=== Task statement ===
Nothing but a verbatim copy of the data, minus the images, should be returned.
─── Material for this task
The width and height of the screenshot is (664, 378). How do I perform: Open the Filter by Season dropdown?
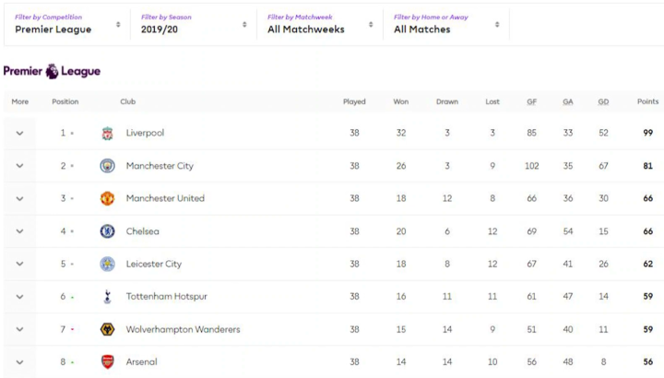(193, 24)
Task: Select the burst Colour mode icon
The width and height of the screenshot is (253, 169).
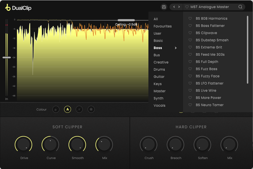Action: coord(91,109)
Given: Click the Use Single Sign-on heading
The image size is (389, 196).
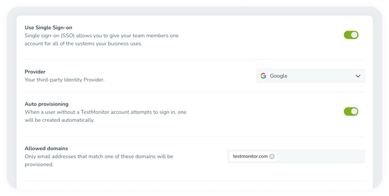Looking at the screenshot, I should tap(48, 27).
──────
=== Answer box ===
The width and height of the screenshot is (664, 378). How do I perform: Open the Filter by Season dropdown?
(193, 24)
Task: Select the burst Colour mode icon
The width and height of the screenshot is (253, 169).
Action: coord(91,109)
Given: Click the Use Single Sign-on heading
The image size is (389, 196).
Looking at the screenshot, I should tap(48, 27).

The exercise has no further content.